Work instructions: For the entries below, work out how many lines contain the string "agent" and write only the number.

Dataset items:
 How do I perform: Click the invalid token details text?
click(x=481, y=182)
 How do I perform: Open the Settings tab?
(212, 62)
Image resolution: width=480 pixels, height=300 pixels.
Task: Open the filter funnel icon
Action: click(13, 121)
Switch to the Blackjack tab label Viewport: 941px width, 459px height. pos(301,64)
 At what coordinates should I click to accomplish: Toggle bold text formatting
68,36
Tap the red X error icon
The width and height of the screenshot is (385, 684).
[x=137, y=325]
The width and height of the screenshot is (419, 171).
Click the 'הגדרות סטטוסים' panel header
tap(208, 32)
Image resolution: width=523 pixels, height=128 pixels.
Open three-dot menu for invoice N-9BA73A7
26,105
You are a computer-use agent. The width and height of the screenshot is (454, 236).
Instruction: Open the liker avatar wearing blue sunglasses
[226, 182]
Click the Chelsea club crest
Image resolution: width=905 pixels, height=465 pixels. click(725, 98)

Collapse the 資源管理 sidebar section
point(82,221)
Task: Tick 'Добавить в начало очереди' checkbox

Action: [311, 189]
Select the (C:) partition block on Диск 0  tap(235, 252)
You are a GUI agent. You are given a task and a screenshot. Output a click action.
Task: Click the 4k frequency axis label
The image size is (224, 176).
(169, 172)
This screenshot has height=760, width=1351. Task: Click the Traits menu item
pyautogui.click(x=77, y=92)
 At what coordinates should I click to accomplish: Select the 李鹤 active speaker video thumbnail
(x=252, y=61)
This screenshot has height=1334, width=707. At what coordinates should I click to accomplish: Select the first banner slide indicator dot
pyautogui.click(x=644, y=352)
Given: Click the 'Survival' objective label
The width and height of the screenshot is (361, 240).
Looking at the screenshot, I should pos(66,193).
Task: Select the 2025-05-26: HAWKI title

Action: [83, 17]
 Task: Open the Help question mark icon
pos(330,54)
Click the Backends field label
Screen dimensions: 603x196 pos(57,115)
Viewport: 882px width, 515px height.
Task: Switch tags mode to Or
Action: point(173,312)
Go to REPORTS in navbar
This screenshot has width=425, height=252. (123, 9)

Written reply: 2